● **Soal Latihan**
Tuliskan lanjutan tulisan tentang Pak Wahab, guru geografi di seminari, mulai dari sesudah kalimat terakhirnya.

● **Teks yang Ditampilkan**
────────

Mohon tunggu...
Ruang Berbagi
Ruang Berbagi Mohon Tunggu... Dosen - 🌱

Menulis untuk berbagi pada yang memerlukan. Bersyukur atas dua juta tayangan di Kompasiana karena sahabat semua :)

Selanjutnya

Tutup

Kurma Pilihan

Ramadan, Pak Wahab dan Puasa Beliau di Sekolah Calon Pastor

6 Mei 2019   08:46 Diperbarui: 6 Mei 2019   08:50 728
+
Laporkan Konten
Laporkan Akun
Kompasiana adalah platform blog. Konten ini menjadi tanggung jawab bloger dan tidak mewakili pandangan redaksi Kompas.
Lihat foto
keceriaan kelas Pak Wahab-nikolausharbowo.wordpress.com

Tiap bulan Ramadan, entah bagaimana, mekar kembali kenangan saya akan almarhum Pak Wahab Cahyono. Beliau adalah guru geografi kami di sebuah seminari di Magelang.

Bagi yang baru dengar kata seminari, seminari itu sekolah pendidikan calon pastor Katolik. Siswanya dipastikan ganteng karena memang semuanya cowok^_^.

Sistem pendidikan seminari adalah pembinaan berasrama. Mirip pondok pesantren dengan sekolah terintegrasi di dalamnya.

Pak Wahab, Guru Muslim di Sekolah Calon Pastor

Pak Wahab adalah guru istimewa. Ada dua sebab.

Pertama, beliau adalah satu dari sedikit guru beragama Islam yang mengajar kami di sekolah calon pastor (seminari) bertingkat SMU. Selain beliau, seingat saya waktu itu ada guru olah raga yang juga seorang muslim. 

Kedua, beliau amat dekat dengan para siswa. Beliau punya cara unik untuk membangunkan siswa yang tidur. Ya, hawa seminari kami memang bikin ngantuk. Angin semilir nan sejuk ditambah suara guru-guru yang merdu bikin kami mudah menunduk-nunduk. 

Kalau ada yang ngantuk, Pak Wahab tetiba bertanya dengan suara lantang, "Hayo, siapa yang ngantuk? Tunjuk jari, nanti saya beri permen!"

Wah, kalau sudah ada tawaran menarik ini, siswa yang mengantuk dengan jujur tunjuk jari. "Saya ngantuk, Pak!"

────────

● **Data Mentah**
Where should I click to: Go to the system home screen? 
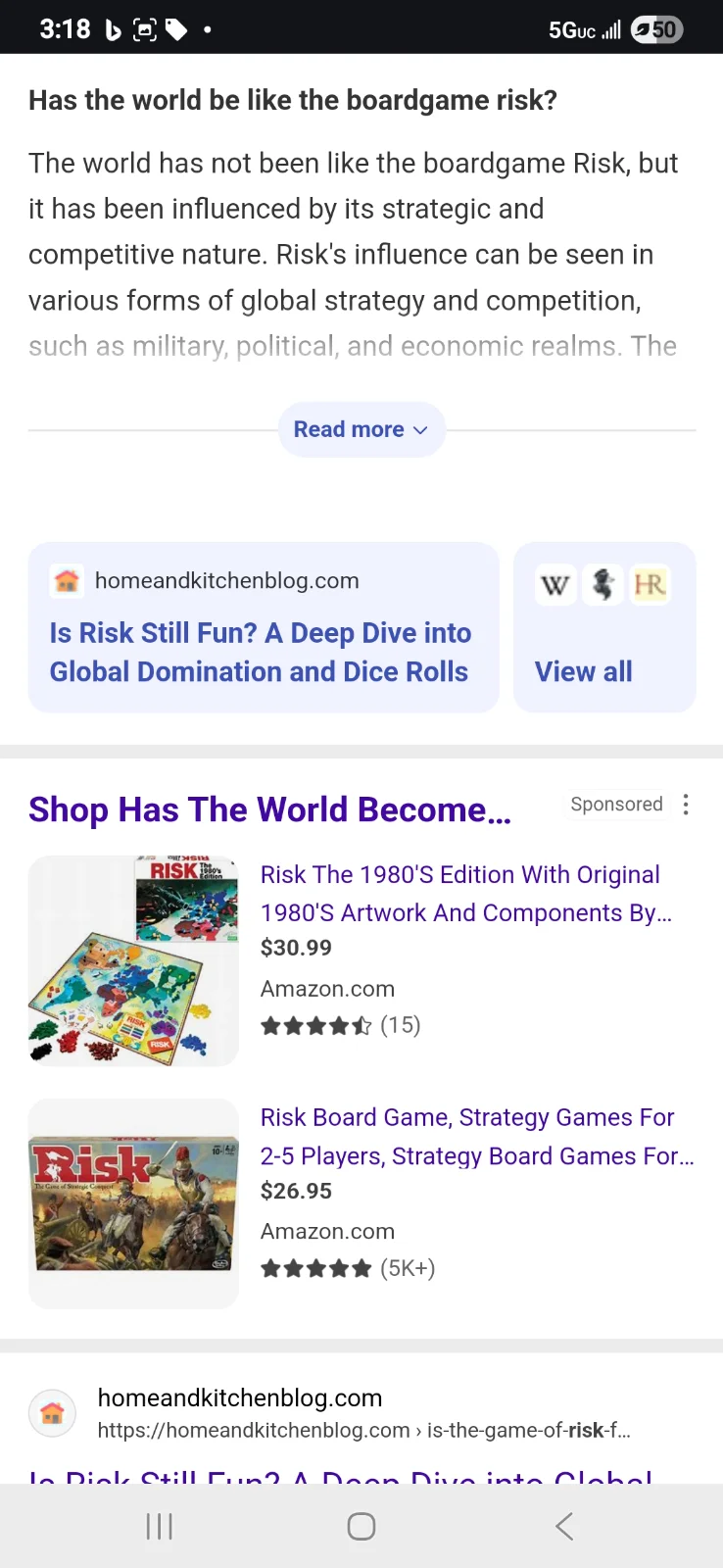[x=362, y=1526]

────────

● **Jawaban di Bawah**
Lantas, Pak Wahab melempar permen ke arah siswa yang jujur mengaku diri ngantuk. Asyik lho, kalau ngantuk malah diberi permen!

Puasa Pak Wahab

Di sekolah kami, para guru menikmati kudapan di ruang guru. Biasanya disediakan teh dan penganan ringan. Nah, di bulan Ramadan, bagaimana almarhum Pak Wahab menjalankan puasa di tengah rekan-rekan guru mayoritas kristiani?

Jika datang ke ruang guru, kemungkinan beliau akan melihat kudapan yang disajikan untuk guru-guru lain (yang bukan muslim). Seandainya beliau hadir di ruang guru, kemungkinan besar guru-guru lain merasa tidak nyaman menikmati penganan di hadapan beliau yang sedang berpuasa.

Nah, daripada situasi tak nyaman itu terjadi, Pak Wahab memilih untuk melewatkan waktu istirahat di perpustakaan.

Entah bagaimana saya harus melukiskan tindakan mulia beliau. Menurut saya, sikap beliau itu sungguh menarik.

Beliau tak menuntut orang lain untuk tidak makan-minum di hadapan beliau. Beliau justru yang sadar menghindari melihat rekan-rekan beliau makan.

Tidak ada yang mengharuskan beliau untuk pergi ke perpustakaan alih-alih ruang guru. Semua berangkat dari niat beliau yang teguh dan mulia untuk berpuasa tanpa menyulitkan sesama guru yang tidak berpuasa karena memang bukan penganut agama Islam.

Wawancara Berkesan dengan Pak Wahab

Saya beruntung diutus redaksi majalah sekolah untuk mewawancarai Pak Wahab di rumah beliau. Saya waktu itu datang bersama seorang rekan.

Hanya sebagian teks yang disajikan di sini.